| TEXTO DE LA PÁGINA |
==========
Primero se enfocó en el aspecto físico: estuvo seis meses internada en rehabilitación. Se apoyó en la fe, sin fanatismos pero con confianza. “Todos me llevaban estampitas, llegó un momento que estaba tapada. Nunca había rezado tanto en mi vida”, se ríe. Y después se recostó en la familia y los amigos: no hubo una tarde que no tuviera visitas.
EL HOY
Tati vive en una casa adaptada y maneja un auto con caja automática. Decidió empezar de nuevo, bajo la premisa de hacer lo que le gusta. “Fue duro. Dejé ese trabajo, pero a la vez no conseguía nada que me interesara”, comenta.
Hasta que una amiga, la que iba en el asiento del acompañante el día del accidente, le sacó un turno a la psicóloga: “Vos tenés que decidir qué vas a hacer con tu vida”, sentenció. Una prima abogada deslizó la palabra jubilación: para Tati fue una tragedia. “Casi me muero. No quería saber nada. La palabra jubilación me parecía tremenda. Hasta que entendí que los caminos no son siempre los que uno prevé: me jubilé y me anoté en el Instituto 12 para estudiar Locución, algo que toda la vida me había encantado y que nunca había tenido tiempo de hacer”, resume.
Empezó a cursar todos los días, se encontró con el apoyo de compañeros y profesores que cargaban la silla al hombro para subir las escaleras. Después de tres años intensos, se recibió. Hizo algunas locuciones ceremoniales en el Senado y anhela que alguna vez su voz suene en la radio.
“Una de las cosas que la vida me enseñó es que es bueno pedir ayuda. Yo no estaba acostumbrada a eso. Me di cuenta de que siempre hay alguien dispuesto a ayudar, y descubrir eso fue hermoso”, cuenta.
Entrena, va al gimnasio todos los días, no repara en obstáculos, sueña con Toronto. “Somos cuatro de mi categoría las que vamos: yo quiero quedar entre esas cuatro, y entre las doce del equipo”, insiste, como un mantra. La mamá se enoja: a veces vuelve a las doce de la noche, después de entrenar todo el día.
“Yo a veces estoy tan preocupada”, dice la señora, en una pausa de la lectura del diario. Tati se ríe.
==========
| EXTRACTO DE DATOS |

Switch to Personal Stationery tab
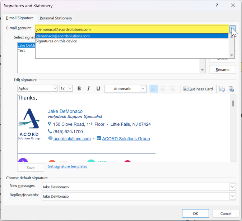 56,18
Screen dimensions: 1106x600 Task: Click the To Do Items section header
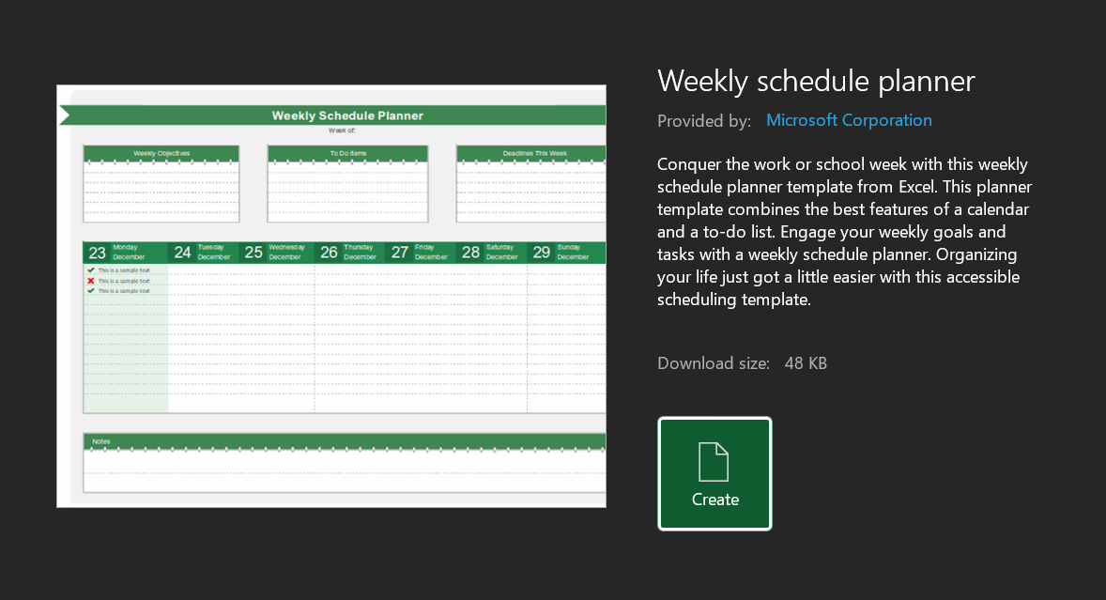(x=347, y=152)
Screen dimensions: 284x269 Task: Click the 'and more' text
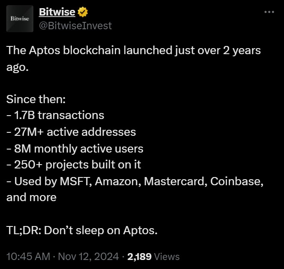click(31, 197)
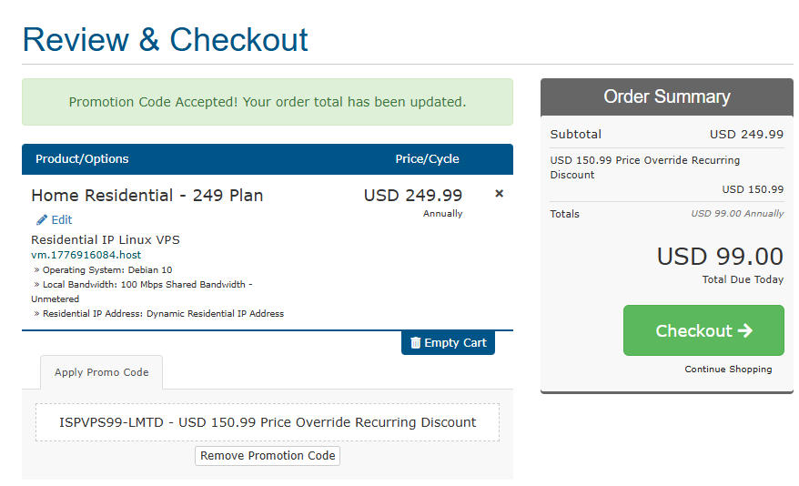The height and width of the screenshot is (486, 799).
Task: Click the pencil icon beside Edit
Action: coord(42,220)
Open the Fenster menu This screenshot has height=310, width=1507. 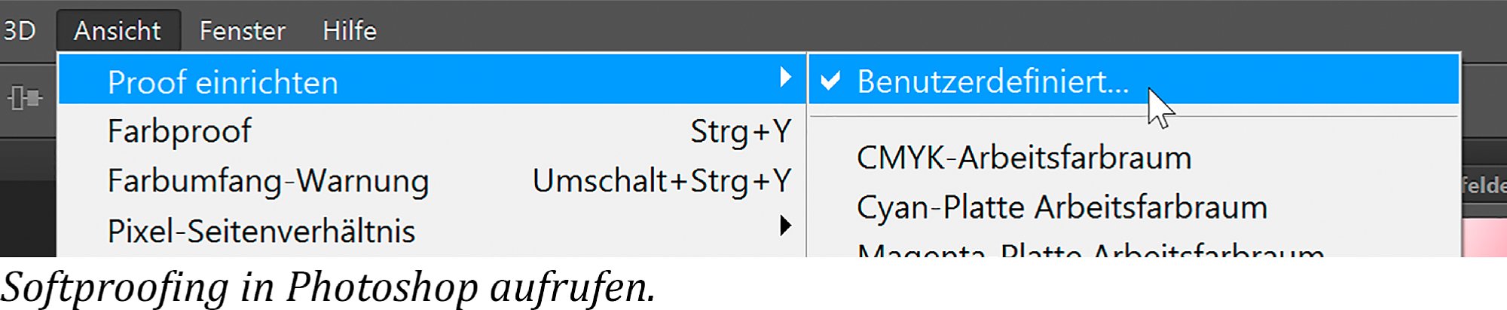point(242,31)
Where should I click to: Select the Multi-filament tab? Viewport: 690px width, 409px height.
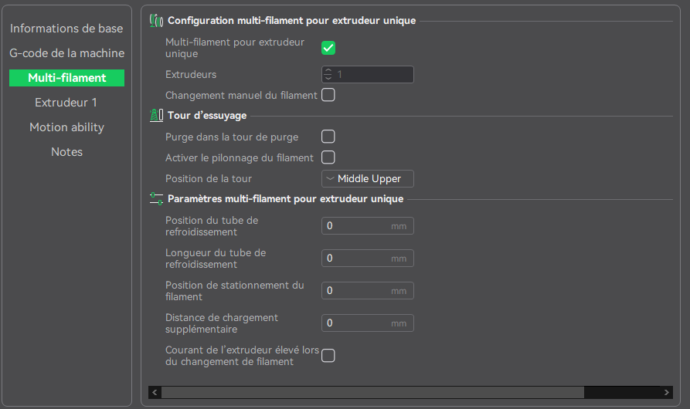click(66, 78)
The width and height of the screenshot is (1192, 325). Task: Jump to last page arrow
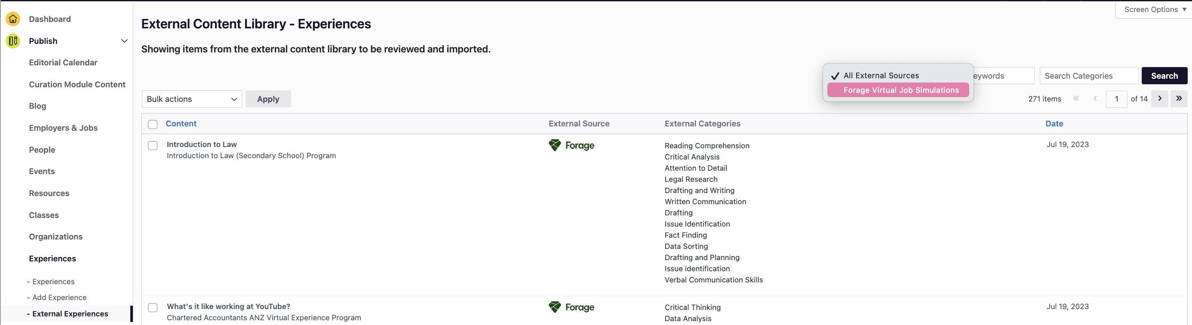tap(1178, 99)
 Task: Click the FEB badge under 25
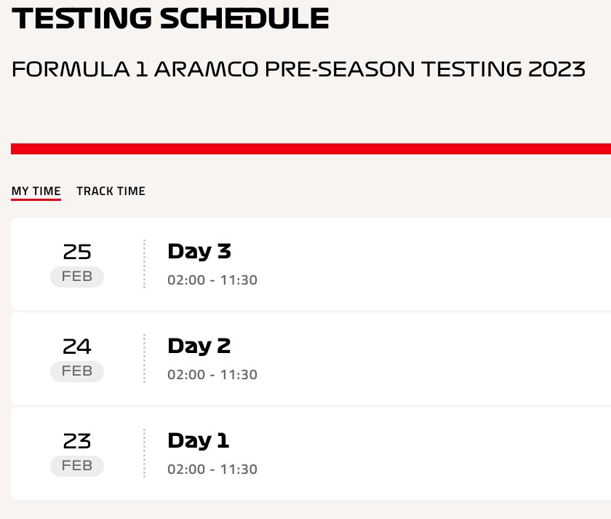pyautogui.click(x=77, y=277)
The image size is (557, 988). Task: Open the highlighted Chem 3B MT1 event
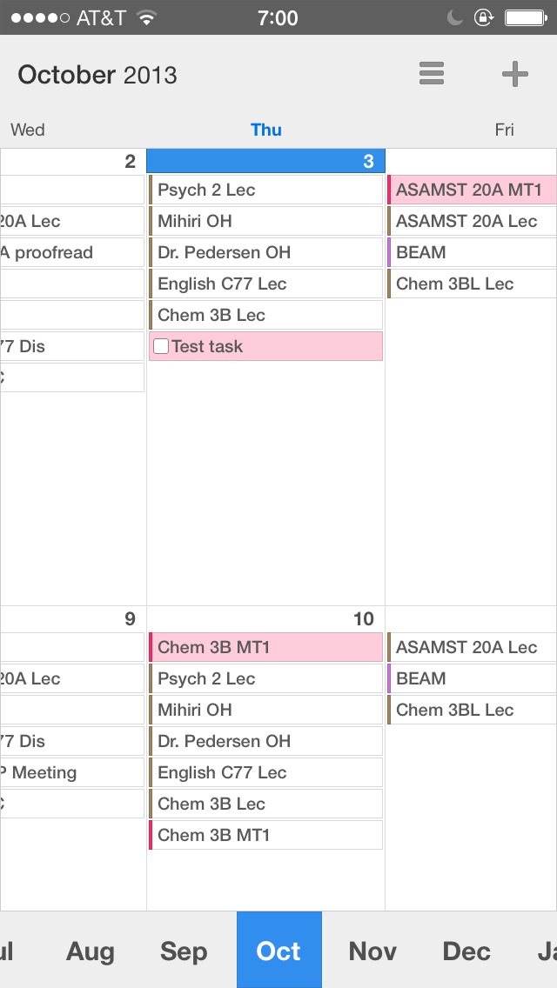point(265,647)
==========
| TAREA A REALIZAR |
Contesta estas preguntas con lo que dice el texto sobre Tati.
(a) ¿Cuánto tiempo estuvo internada en rehabilitación?
(b) ¿Qué estudió en el Instituto 12?
(c) ¿Dónde hizo algunas locuciones ceremoniales?

| RESULTADO DEL EJERCICIO |
(a) Seis meses.
(b) Locución.
(c) En el Senado.